▶ _YOUR OBJECTIVE_: Rewrite the data from the line containing "Where should I click to: Click the RFQ" down through the line containing "click(317, 409)", replacing "computer-use agent" with "GUI agent" and leaving everything else unchanged.
═══ INFORMATION GIVEN ═══
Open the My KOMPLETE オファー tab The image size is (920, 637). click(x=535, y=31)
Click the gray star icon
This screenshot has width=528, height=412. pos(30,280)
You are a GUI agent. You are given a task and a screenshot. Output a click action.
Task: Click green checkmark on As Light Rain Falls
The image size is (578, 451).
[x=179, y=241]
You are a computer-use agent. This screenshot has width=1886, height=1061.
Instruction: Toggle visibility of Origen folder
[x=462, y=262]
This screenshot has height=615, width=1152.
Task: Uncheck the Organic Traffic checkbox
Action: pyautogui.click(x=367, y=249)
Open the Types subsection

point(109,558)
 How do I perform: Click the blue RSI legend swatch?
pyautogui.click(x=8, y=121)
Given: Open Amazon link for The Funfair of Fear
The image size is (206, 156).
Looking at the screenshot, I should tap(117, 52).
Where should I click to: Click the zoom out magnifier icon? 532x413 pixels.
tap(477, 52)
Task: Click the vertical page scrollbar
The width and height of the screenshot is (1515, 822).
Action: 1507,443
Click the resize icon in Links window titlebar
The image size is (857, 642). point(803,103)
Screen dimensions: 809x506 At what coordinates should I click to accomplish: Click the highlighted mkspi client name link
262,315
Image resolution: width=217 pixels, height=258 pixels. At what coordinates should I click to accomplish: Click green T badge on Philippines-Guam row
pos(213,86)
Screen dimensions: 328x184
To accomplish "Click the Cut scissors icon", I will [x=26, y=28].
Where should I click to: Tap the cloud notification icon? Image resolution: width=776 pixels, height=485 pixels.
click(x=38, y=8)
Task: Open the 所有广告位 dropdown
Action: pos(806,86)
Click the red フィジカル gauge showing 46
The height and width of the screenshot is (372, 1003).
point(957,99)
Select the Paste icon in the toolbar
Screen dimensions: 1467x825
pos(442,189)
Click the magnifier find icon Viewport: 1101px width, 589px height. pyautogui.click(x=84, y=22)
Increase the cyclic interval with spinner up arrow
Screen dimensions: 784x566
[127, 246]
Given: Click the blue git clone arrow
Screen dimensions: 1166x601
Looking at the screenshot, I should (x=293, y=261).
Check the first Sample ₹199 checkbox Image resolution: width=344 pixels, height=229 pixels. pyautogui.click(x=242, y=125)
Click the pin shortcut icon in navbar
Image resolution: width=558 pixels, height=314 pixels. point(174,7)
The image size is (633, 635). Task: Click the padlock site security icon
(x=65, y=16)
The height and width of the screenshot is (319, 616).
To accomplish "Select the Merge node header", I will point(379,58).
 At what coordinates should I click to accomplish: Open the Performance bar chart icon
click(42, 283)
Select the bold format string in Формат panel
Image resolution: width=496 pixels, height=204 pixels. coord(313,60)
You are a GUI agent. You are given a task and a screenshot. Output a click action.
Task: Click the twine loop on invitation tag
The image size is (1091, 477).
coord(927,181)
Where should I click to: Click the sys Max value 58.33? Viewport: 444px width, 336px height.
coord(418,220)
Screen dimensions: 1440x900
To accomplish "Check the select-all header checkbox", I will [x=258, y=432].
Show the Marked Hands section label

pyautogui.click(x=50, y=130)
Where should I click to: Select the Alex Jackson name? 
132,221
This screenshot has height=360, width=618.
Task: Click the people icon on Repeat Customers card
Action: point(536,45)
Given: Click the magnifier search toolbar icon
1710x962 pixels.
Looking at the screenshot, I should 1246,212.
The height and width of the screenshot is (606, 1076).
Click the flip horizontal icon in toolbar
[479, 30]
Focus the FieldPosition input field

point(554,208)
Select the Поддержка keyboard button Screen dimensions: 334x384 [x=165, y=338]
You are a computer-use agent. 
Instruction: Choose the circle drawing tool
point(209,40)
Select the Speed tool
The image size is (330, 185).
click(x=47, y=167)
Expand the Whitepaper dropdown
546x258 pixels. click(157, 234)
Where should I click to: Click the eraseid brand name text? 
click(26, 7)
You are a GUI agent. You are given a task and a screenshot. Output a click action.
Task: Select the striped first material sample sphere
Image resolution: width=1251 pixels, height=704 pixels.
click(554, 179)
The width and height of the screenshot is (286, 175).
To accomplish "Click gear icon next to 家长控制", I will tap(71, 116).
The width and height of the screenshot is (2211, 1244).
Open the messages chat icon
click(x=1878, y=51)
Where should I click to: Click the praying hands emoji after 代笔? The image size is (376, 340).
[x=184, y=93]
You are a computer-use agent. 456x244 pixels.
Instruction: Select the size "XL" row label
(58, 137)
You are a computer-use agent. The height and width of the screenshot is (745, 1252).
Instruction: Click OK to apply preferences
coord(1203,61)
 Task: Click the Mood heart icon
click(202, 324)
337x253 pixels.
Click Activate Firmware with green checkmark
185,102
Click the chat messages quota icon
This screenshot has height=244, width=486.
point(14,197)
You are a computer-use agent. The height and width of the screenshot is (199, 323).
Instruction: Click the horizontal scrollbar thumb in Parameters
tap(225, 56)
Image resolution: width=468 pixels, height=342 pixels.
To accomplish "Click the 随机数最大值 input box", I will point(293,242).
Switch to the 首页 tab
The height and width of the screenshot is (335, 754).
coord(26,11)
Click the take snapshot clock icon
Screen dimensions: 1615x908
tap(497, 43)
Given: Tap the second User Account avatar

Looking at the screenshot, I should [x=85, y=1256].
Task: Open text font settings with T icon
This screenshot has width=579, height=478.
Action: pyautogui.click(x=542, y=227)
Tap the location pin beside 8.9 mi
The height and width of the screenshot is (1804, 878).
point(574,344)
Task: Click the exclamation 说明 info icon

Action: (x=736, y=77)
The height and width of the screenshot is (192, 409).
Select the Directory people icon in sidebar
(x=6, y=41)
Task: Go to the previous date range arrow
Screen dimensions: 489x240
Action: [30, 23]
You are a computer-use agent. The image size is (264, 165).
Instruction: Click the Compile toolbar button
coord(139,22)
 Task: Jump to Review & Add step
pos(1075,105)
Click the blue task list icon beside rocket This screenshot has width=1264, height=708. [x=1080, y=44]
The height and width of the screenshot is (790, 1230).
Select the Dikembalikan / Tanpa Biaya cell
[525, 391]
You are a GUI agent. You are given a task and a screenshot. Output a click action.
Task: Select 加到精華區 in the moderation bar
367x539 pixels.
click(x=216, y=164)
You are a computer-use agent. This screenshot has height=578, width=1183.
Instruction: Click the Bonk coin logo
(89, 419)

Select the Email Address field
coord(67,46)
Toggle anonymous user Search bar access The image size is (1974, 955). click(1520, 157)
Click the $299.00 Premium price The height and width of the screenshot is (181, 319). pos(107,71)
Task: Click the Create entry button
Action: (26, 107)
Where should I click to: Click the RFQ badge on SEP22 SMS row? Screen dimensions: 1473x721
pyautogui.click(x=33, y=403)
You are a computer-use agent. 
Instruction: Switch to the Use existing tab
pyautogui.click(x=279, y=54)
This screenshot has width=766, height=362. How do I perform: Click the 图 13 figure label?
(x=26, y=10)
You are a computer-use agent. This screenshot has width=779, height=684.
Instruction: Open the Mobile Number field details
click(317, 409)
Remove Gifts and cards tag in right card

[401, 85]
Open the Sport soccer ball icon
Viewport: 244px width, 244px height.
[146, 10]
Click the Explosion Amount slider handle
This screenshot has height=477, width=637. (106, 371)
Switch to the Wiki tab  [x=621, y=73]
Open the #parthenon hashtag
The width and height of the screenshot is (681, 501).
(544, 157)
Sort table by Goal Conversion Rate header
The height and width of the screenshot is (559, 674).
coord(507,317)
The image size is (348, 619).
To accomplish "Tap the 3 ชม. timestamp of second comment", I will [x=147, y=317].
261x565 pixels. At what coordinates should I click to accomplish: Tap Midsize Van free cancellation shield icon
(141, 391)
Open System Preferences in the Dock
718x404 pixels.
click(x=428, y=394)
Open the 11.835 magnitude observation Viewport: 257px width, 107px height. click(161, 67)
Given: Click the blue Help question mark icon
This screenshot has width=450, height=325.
═══
▶ _SOLUTION TO THE PROBLEM_:
Where should I click to: Click the RFQ badge on SEP22 SMS row? Screen dimensions: 1473x721
pyautogui.click(x=33, y=403)
You are a GUI agent. 
Instruction: Switch to the Use existing tab
pyautogui.click(x=279, y=54)
This screenshot has width=766, height=362. How do I perform: Click the 图 13 figure label?
(x=26, y=10)
You are a GUI agent. This screenshot has width=779, height=684.
Instruction: Open the Mobile Number field details
click(317, 409)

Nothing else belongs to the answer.